Newcastle pupils in step with dancing traditions

YOUNGSTERS mixed one of the North East’s oldest dance forms with hip-hop and street dancing at a new workshop at their school.

Niamh Hanlon from Gosforth put on her dancing shoes for a clog workshop

YOUNGSTERS mixed one of the North East’s oldest dance forms with hip-hop and street dancing at a new workshop at their school.

Pupils from Newcastle Church High’s junior school learned the traditional art of clog dancing in a session with a nationally acclaimed troupe.

Six cast members from new touring dance show The Lock In dropped in to visit the pupils, where they put on a performance followed by a series of workshops in clogging, rapper sword, street and break dance.
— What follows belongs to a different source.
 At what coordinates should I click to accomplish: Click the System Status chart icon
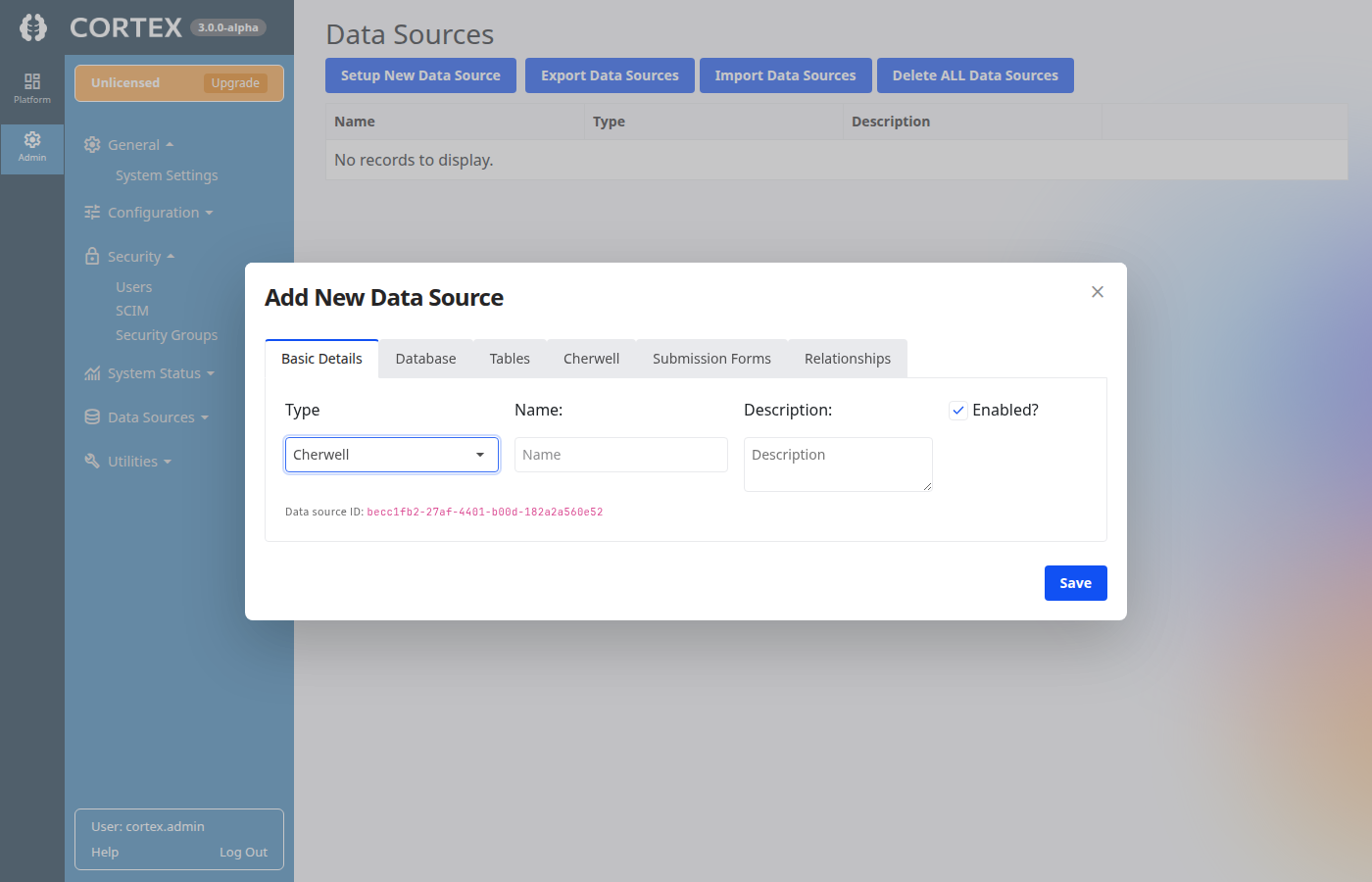click(92, 373)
The workshops, organised by North East clog dancer and teacher, Laura Connelly, tied in with the production’s UK tour which runs until March and is designed to introduce young children to alternative forms of dance.

Laura said: “The show and workshops offer a great way of bringing together some of the UK’s oldest forms of dance with their modern counterparts and the girls at Church High had a fantastic time trying out so many different styles of dance for the first time.

“During the day, the girls sampled everything from hip hop and funk to clog and Morris dancing.

“The idea behind the show is to introduce children to alternative forms of dance and demonstrate the exciting place traditional forms of dance can have in modern day culture.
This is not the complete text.